• [ENTRIES PROVIDED]
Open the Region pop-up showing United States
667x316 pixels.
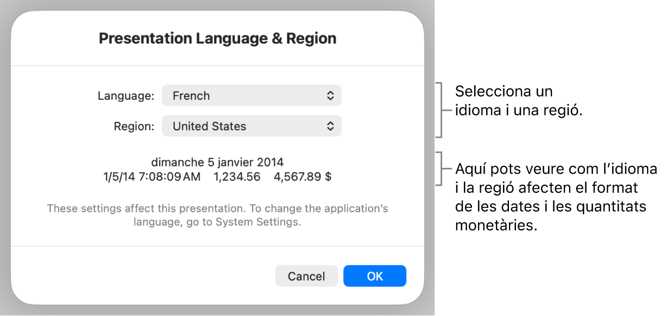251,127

--

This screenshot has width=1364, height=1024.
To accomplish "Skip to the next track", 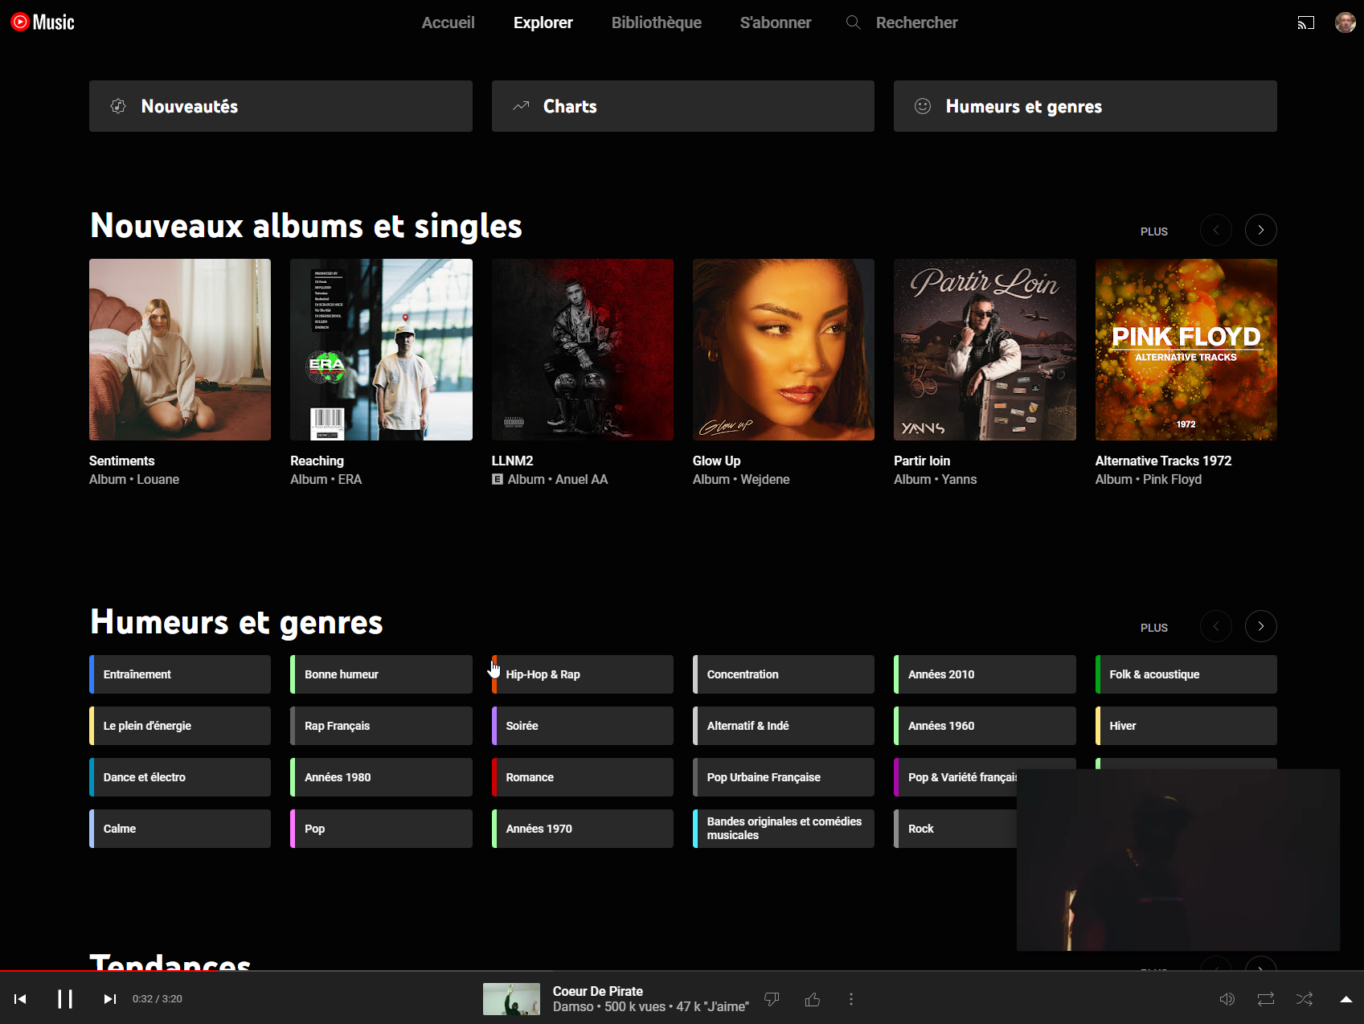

• [DO THIS] Rewrite the records from the line with "This screenshot has width=1364, height=1024." to the line with "to the next", changing "track" to "song" and keeping everything else the same. Leave out the pictures.

• [WRITTEN SOLUTION]
This screenshot has width=1364, height=1024.
To accomplish "Skip to the next song", 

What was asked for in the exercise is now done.